• PROBLEM DETAILS: Your answer must be every line of the data that contains "agent".

• DATA RECORDS:
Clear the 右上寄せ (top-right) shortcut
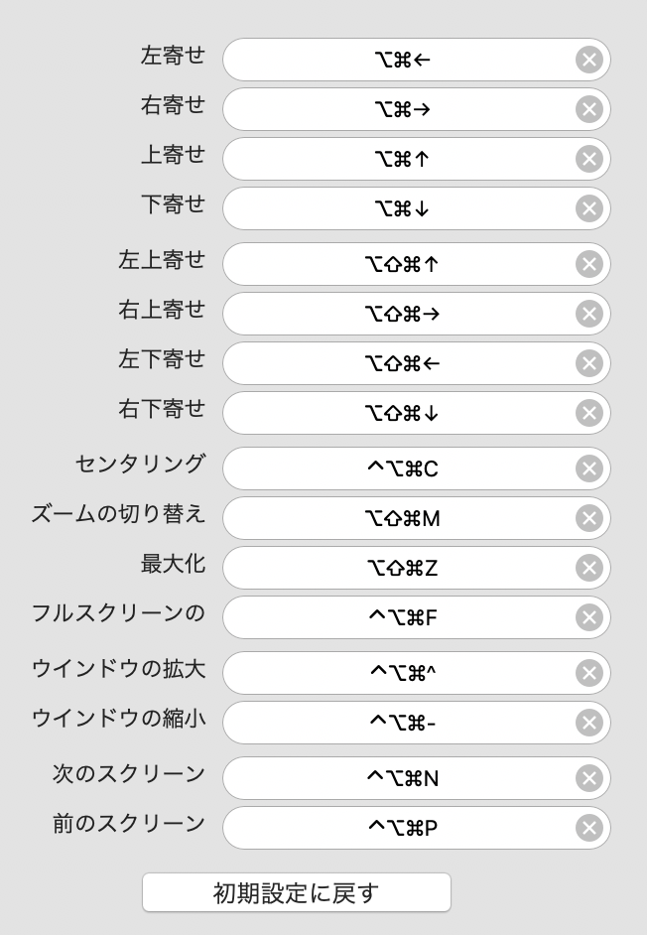 coord(589,314)
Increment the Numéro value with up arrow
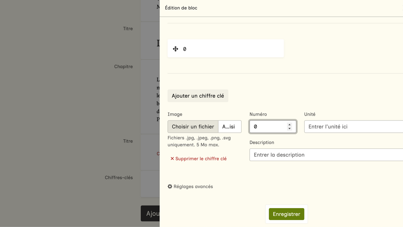This screenshot has height=227, width=403. coord(289,125)
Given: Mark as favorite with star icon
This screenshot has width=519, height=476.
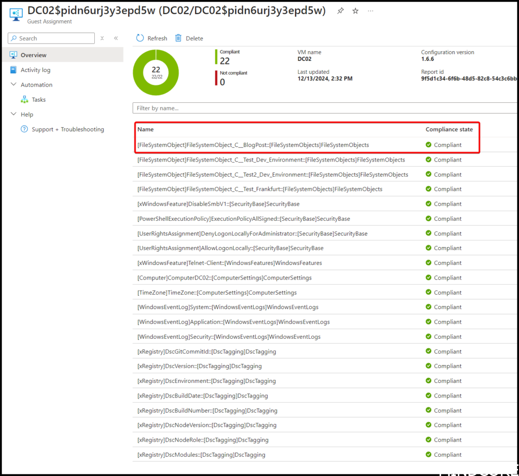Looking at the screenshot, I should (355, 11).
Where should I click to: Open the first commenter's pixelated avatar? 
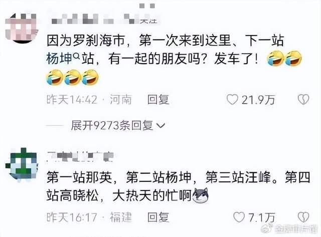pyautogui.click(x=22, y=28)
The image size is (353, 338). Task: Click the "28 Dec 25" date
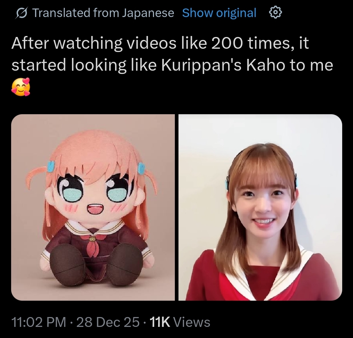[108, 322]
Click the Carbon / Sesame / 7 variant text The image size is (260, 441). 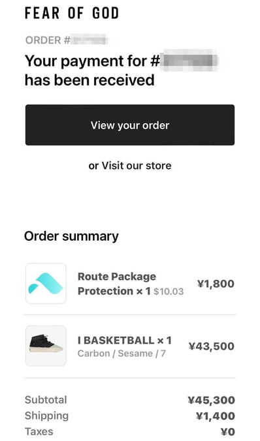(122, 353)
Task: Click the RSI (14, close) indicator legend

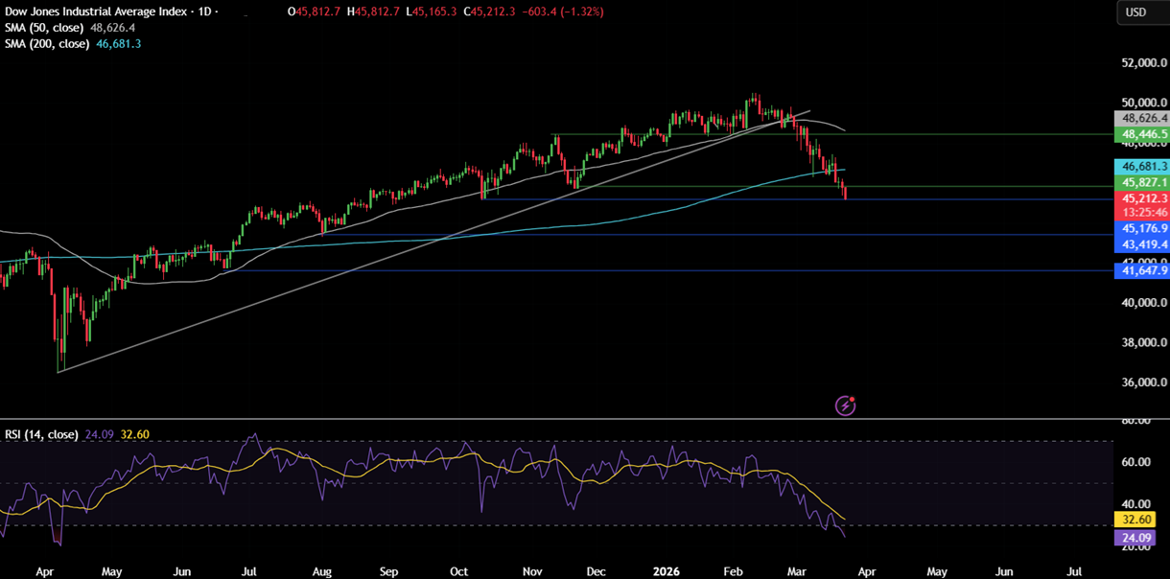Action: click(41, 434)
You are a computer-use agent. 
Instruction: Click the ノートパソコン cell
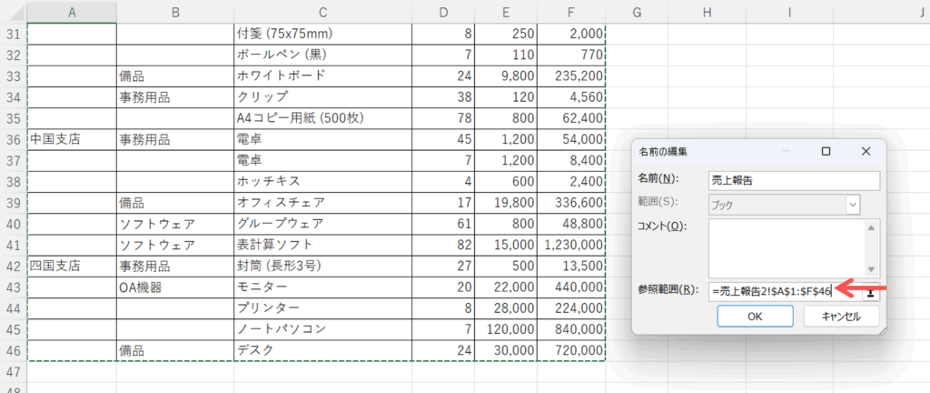(322, 328)
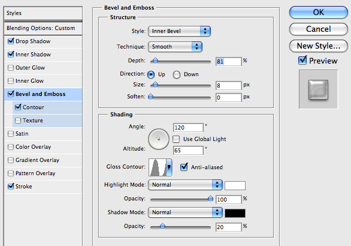The height and width of the screenshot is (246, 351).
Task: Click the black shadow color swatch
Action: [235, 213]
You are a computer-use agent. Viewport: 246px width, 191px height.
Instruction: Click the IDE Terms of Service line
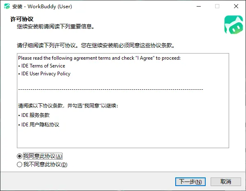point(42,66)
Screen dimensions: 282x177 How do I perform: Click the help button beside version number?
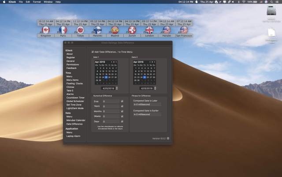pos(168,138)

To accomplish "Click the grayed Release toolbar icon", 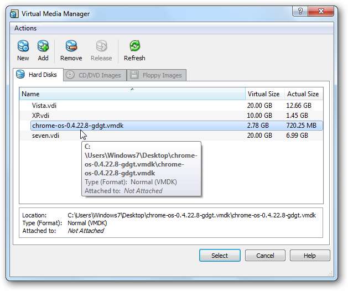I will 102,46.
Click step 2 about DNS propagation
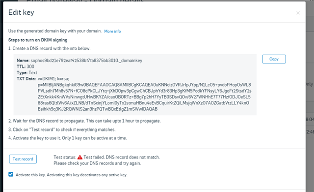This screenshot has height=192, width=314. click(x=84, y=121)
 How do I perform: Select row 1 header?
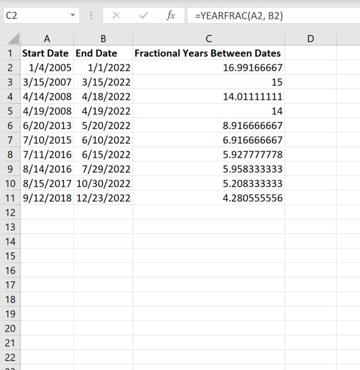[10, 53]
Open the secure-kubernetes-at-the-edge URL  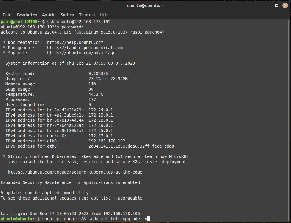(75, 172)
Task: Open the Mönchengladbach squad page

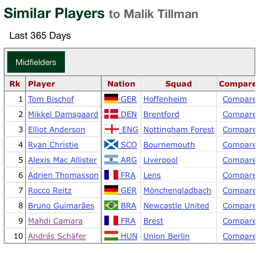Action: point(177,191)
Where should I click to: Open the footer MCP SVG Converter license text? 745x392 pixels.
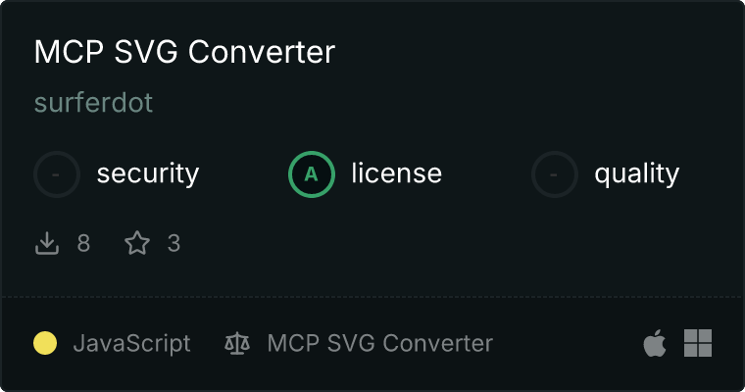point(380,343)
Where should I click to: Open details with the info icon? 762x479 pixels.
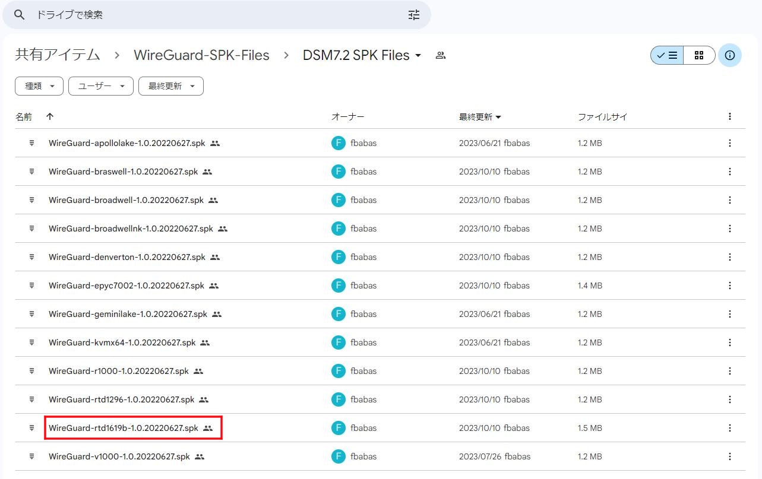click(730, 55)
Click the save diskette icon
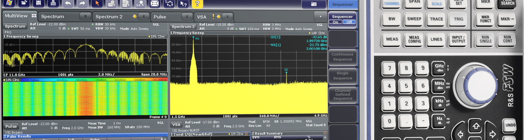The width and height of the screenshot is (524, 140). click(x=39, y=3)
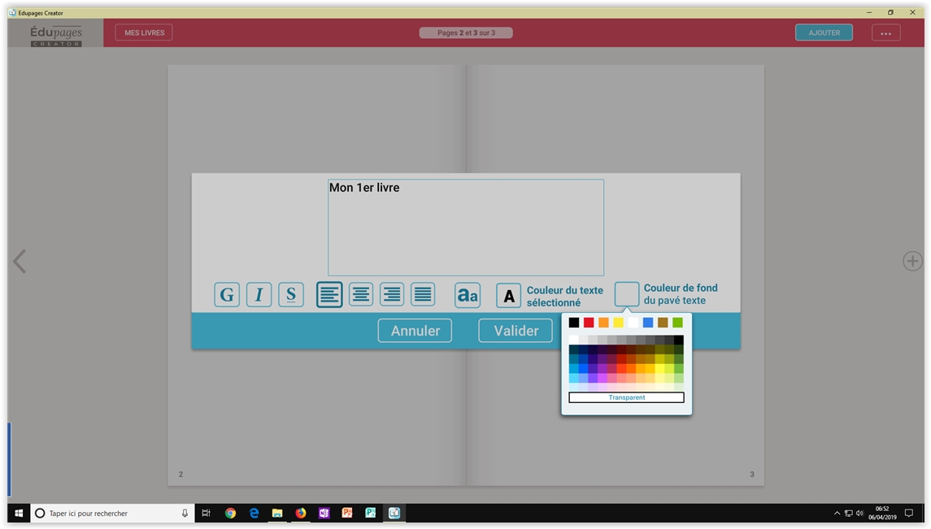This screenshot has width=931, height=529.
Task: Align text to the right
Action: pos(392,295)
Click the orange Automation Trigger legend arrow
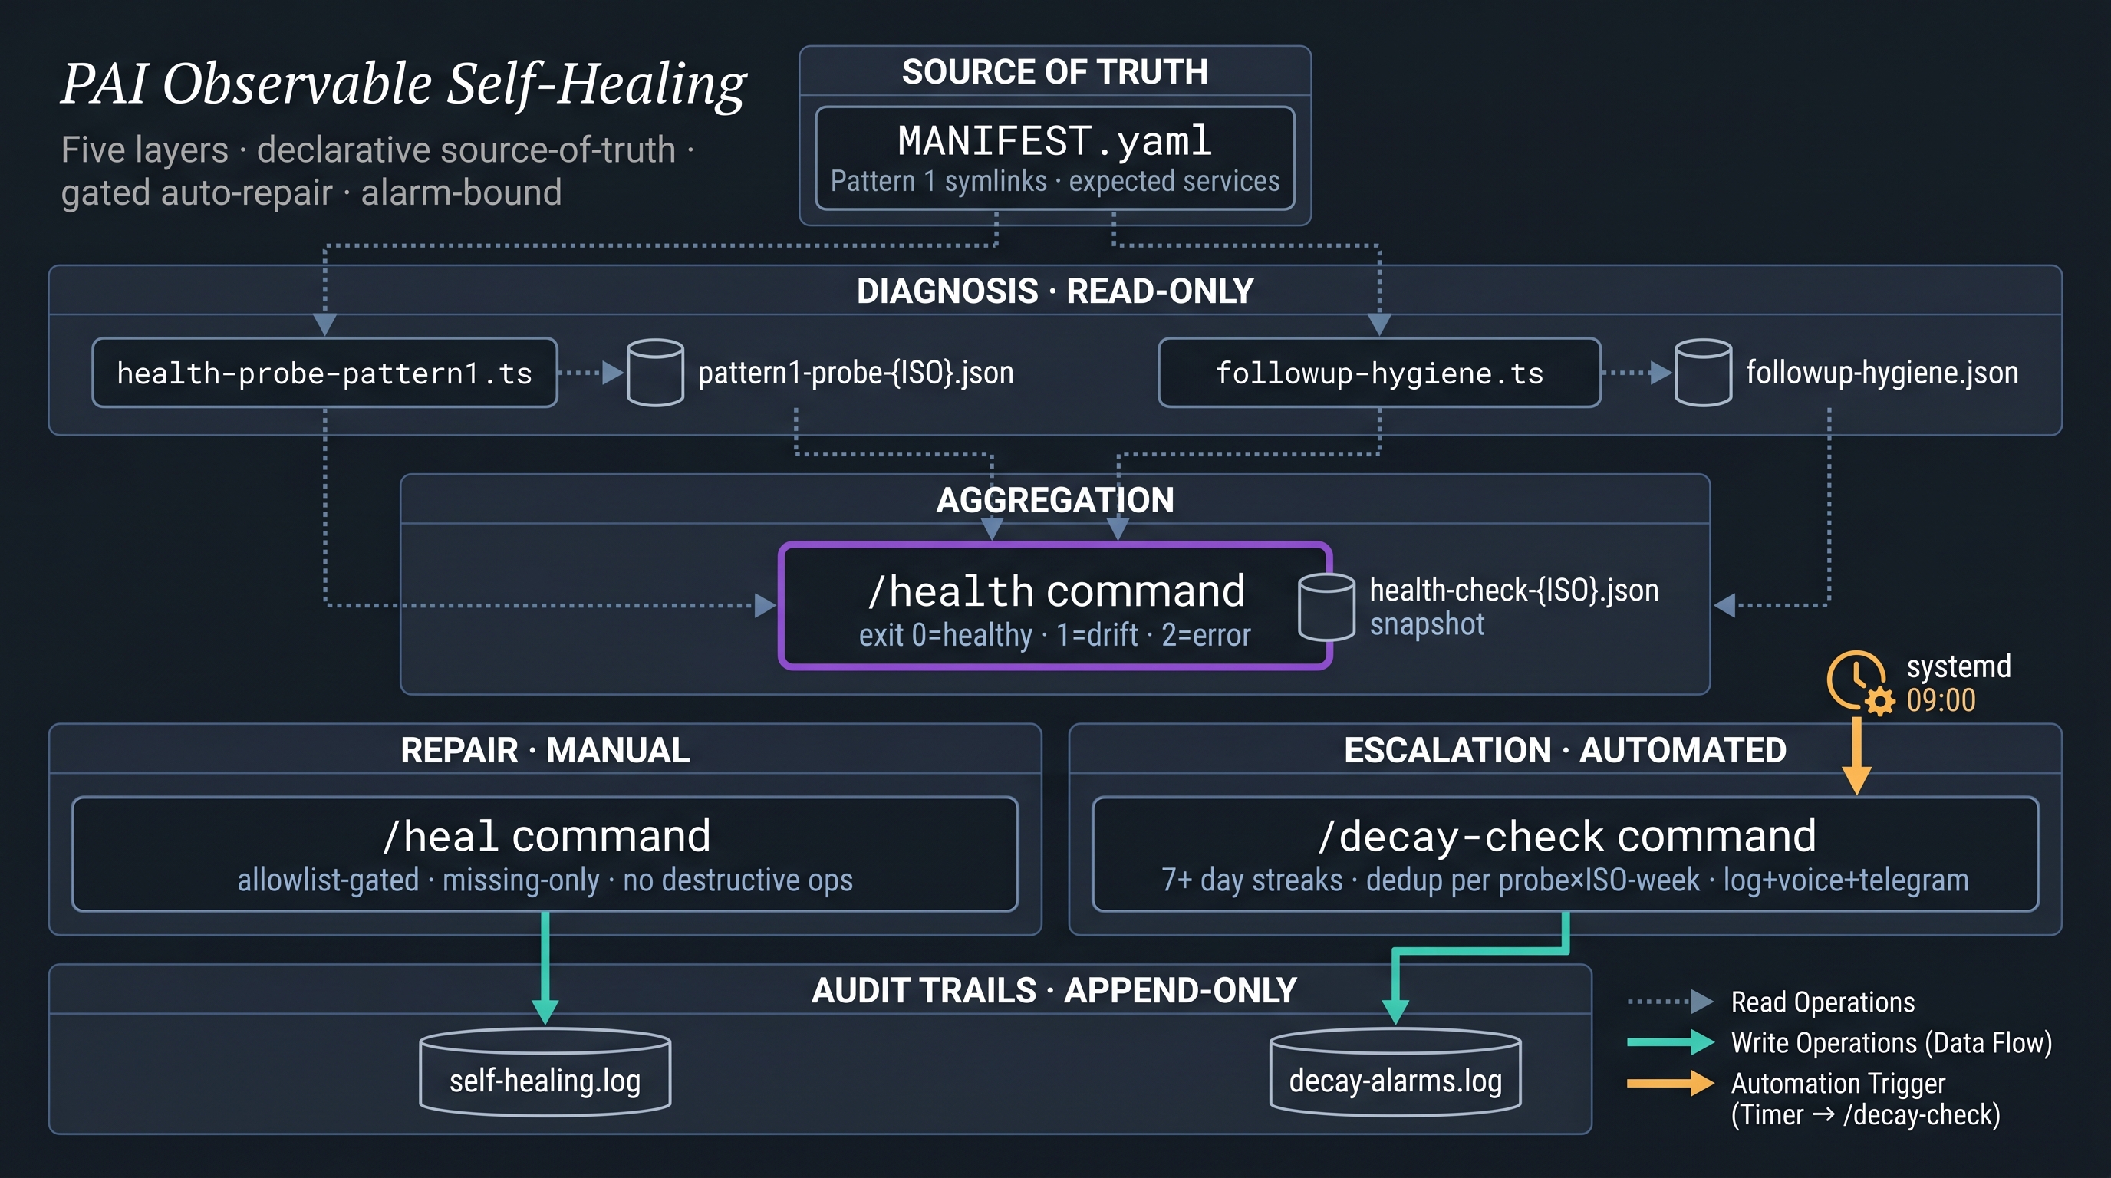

• EXERCISE SOLUTION:
You are a computer-use agent. 
You are a computer-use agent. Viewport: 246px width, 191px height.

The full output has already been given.